Вот молодая и богатая особа, слушающая или читающая слова мои. Что видит она в своих снах? Грезились ли ей когда-либо некоторые из бедствий этого дольнего мира? Помыслила ли она когда, что, в то время, когда все вокруг нее спешит угождать ее желаниям, предупреждать их, услаждать и украшать ее жизнь, — другие, также молодые, девицы растут при лишениях, в нищете, может быть, в пороке? Говорила ли она себе, что вера, пролившая на ее детство столько чистоты и сладостного небесного спокойствия, неведома в других семействах или находится там в жестоком поругании? Печалилась ли она о том, понимала ли свою обязанность и то счастье, когда подобные бедствия она могла бы облегчить своим участием и утешениями? Привидилось ли ей когда, что она сама идет по суровому, но благородному пути самоотвержения из любви к ближнему? Но едва ли я ошибусь, если скажу, что мечты и сны этой молодой особы обращены к удовольствиям света, к его похвалам, к его обольщениям… Она видит себя даже и во сне прелестной, нарядной и грациозной; она слышит за собой шепот восхищения. Если этот сон назавтра повторится, если всегда в мечтах ее призрак этот будет манить и прельщать ее, если жизнь ее будет состоять в том одном счастьи, которое дает свет и упоение светом, — то пусть ею любуются и носят ее на руках, — пусть даже те, кого Бог дал ей в покровители и руководители, и которые обязаны были говорить ей правду, — пусть и они примешивают свои ласкательства к удивлению света. Но надобно разорвать завесу, мешающую ей видеть, надобно сказать ей, что в сердце ее, под всей этой милой внешностью, нет ничего, кроме эгоизма во всем его безобразии… Какая же ожидает ее будущность? Какой ответ даст она в последний час? Какой неизбежный приговор будет уделом этой жизни без Бога и без земных скорбей!

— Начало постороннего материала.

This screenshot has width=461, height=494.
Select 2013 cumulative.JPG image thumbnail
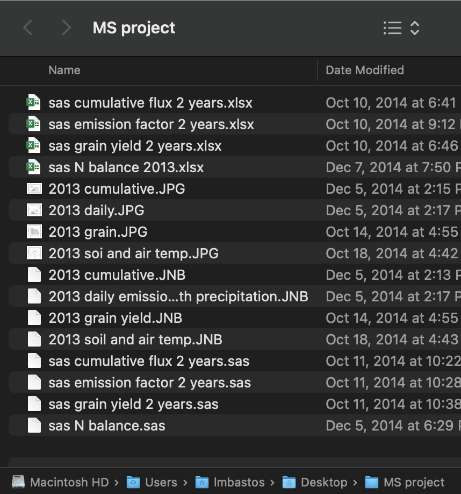coord(34,189)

Отмечу здесь одно мнение, весьма распространенное и излюбленное в свете. Нередко удается слышать, будто самопожертвование и дела благотворительности могут совмещаться с распутством и с увлечениями пылкого темперамента. Многие любят приводить удивительные черты некоторых полусветских женщин и, с лукавым злорадством, противопоставляют им прикрытый эгоизм тех, жизнь которых не подвергается нареканию.
Надо сознаться, что нередко встречаются примеры внезапного самоотвержения, неожиданной благотворительности, истинного великодушия среди людей весьма рассеянной и даже открыто преступной жизни. Понятно, что при терзаниях совести и тревогах сердца, вследствие безумных поступков, находят иногда на человека как бы припадки добрых дел, — самоотречения и даже самопожертвования; он чувствует, по временам, потребность в пристанище, в убежище, в чем-либо таком, что хоть на минуту успокоило и умиротворило бы душу. Но что же в подобных порывах, есть прочного и постоянного? Могут ли они искупить позор бессмысленной жизни, удаленной от Бога? Могут ли уничтожить пагубное действие примера? К тому же, неужели вы верите в искренность таких порывов?
Обыкновенно люди, ведущие распутную жизнь, подмечают смешную сторону ложной набожности; но разве фальшивая монета водится в одной лишь нравственной области? Разве в свете нет ложной чувствительности, добродетели напоказ, льстивой приверженности, — фарисейства, одним словом? За то только, что какая-нибудь легкомысленная женщина вздумает раз совершить одно из тех добрых дел, на которые христианка смотрит, как на свои самые обыкновенные обязанности, на нее сыплются похвалы, щедрость ее превозносят до небес: разве это справедливо? Мимолетное движение души изменит ли жизнь этой женщины в ее основании? Что, если для неё целью существования останется, по-прежнему, одно удовольствие, т. е., на самом деле, эгоизм, или отрицание истинной любви к ближнему?